— About this task —
Reproduce the data from its first line through the line containing "logo-hat-icon is located", swapping "particular" for "specific" and changing nothing else. Omit the pictures.

— Task data —
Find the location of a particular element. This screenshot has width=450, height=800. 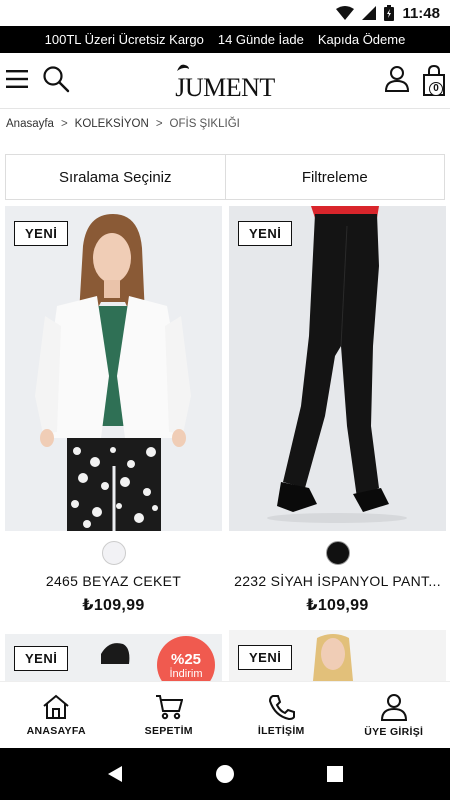

logo-hat-icon is located at coordinates (183, 68).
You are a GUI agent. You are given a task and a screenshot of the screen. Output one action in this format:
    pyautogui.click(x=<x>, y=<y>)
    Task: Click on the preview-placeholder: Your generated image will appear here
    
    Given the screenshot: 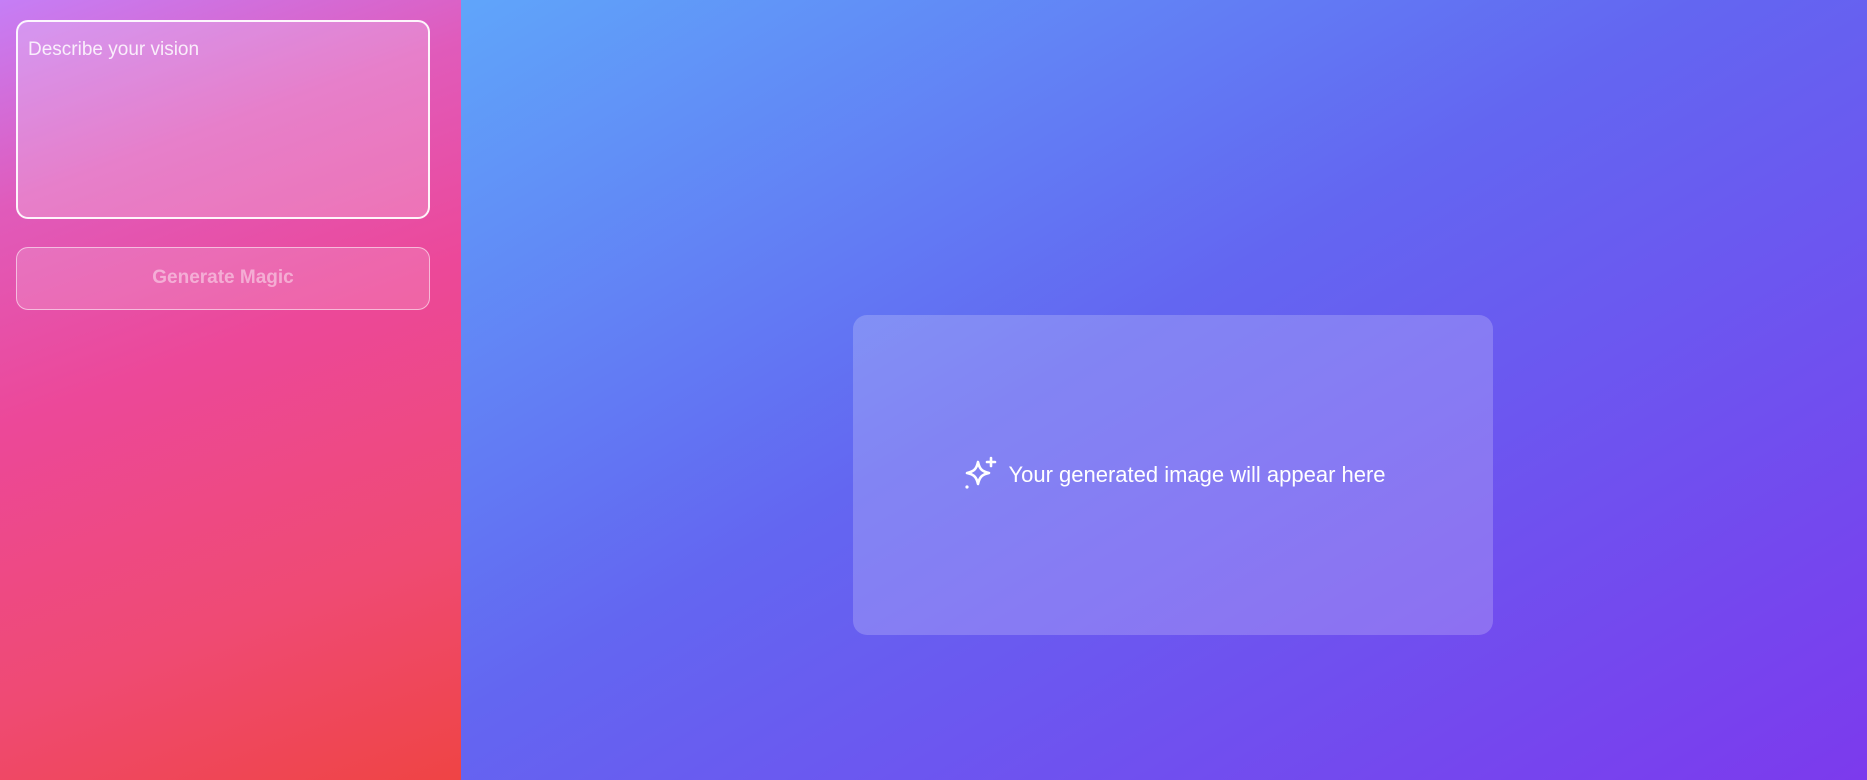 What is the action you would take?
    pyautogui.click(x=1173, y=475)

— Exercise output —
Find the location of a specific element. This screenshot has width=450, height=800. 

logo-hat-icon is located at coordinates (183, 68).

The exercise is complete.